The twelve thoracic vertebrae are strong bones that are located in the middle of the vertebral column, sandwhiched between the cervical ones above and the lumbar vertebrae below. Like typical vertebrae, they are separated by intervertebral discs. However, they are various anatomical features that make them quite dinstinct compared to other groups of vertebrae.
In addition, several thoracic vertebrae are 'special' in a way, either in terms of its structure or by providing an important landmark that physicians use to orientate themselves and locate other anatomical structures. Two muscles also interact with those twelve vertebrae, these being the spinalis and longissimus.

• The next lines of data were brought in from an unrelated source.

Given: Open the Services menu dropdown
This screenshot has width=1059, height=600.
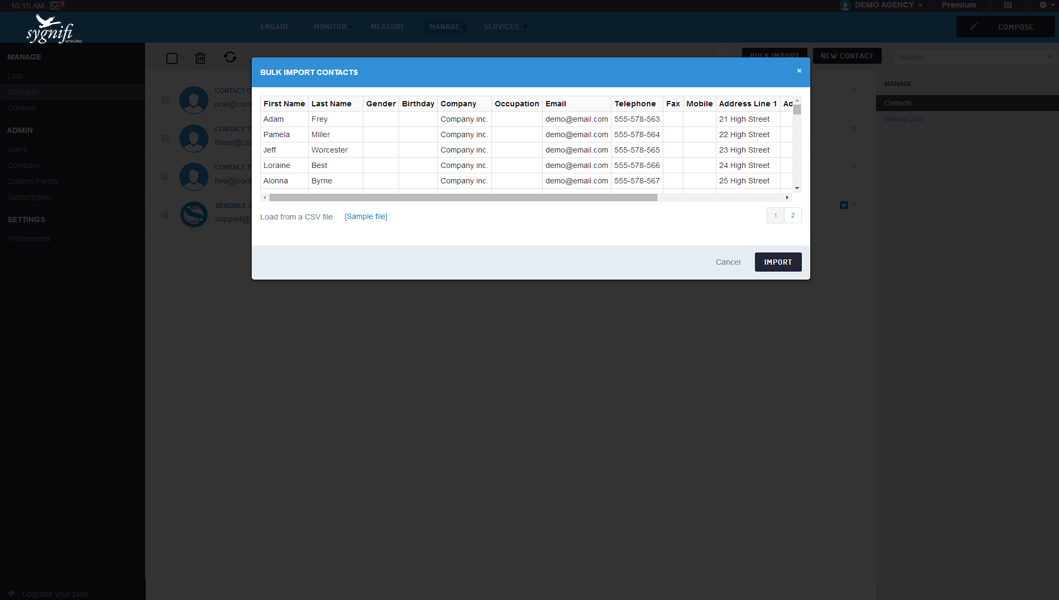Looking at the screenshot, I should coord(503,27).
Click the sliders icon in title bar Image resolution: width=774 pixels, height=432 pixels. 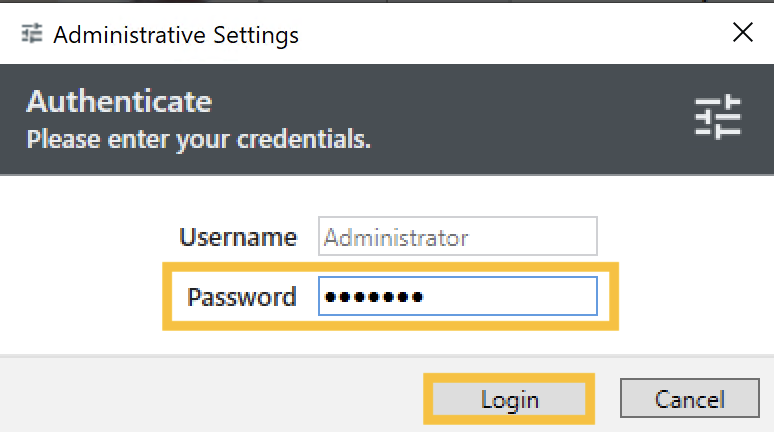pos(32,34)
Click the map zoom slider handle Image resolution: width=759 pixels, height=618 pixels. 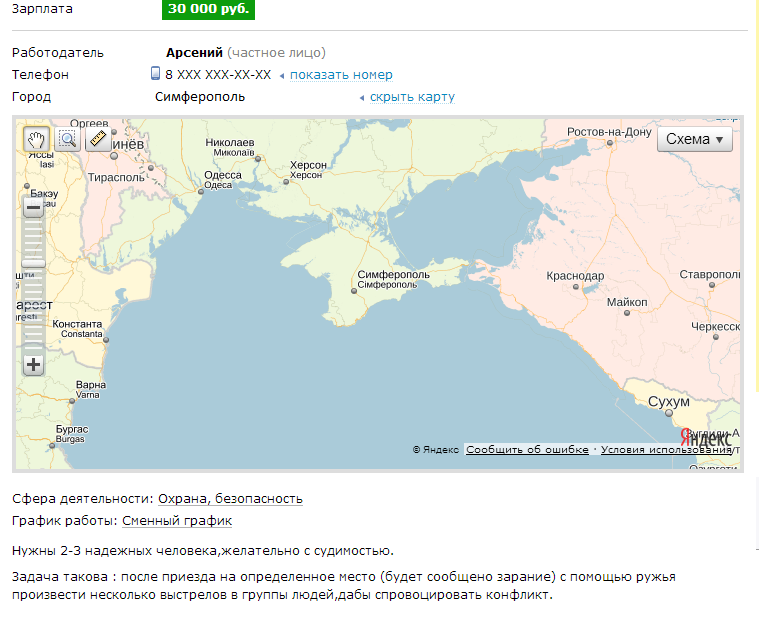pos(34,263)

|Main characteristic||12 vertebrae connected with intervertebral discs (nucleus pulposus + anulus fibrosus)|
Body: heart-shaped massive that increase in size as descending to the lumbar vertebrae
Spinous process: dorsal bony prominence
Costal facets (superior, inferior, transverse): articulation surfaces for head of the rib
Transverse process: bony process that arises from the vertebral arch, intended for the attaching of the rib tubercle
Superior and inferior articular facets: articulation surfaces for adjacent (superior and inferior) vertebrae
Lamina: bony imbrication that covers the subjacent vertebrae and connect with pedicles to protect the spinal cord
Intervertebral foramen: paired foramina (one left, one right) intended for the exiting nerve roots
Vertebral foramen: large opening posterior to the body that forms spinal canal through which the spinal cord passes
|Distinguishing features||Presence of facets for the joints with the ribs (all except the 11th and 12th vertebra)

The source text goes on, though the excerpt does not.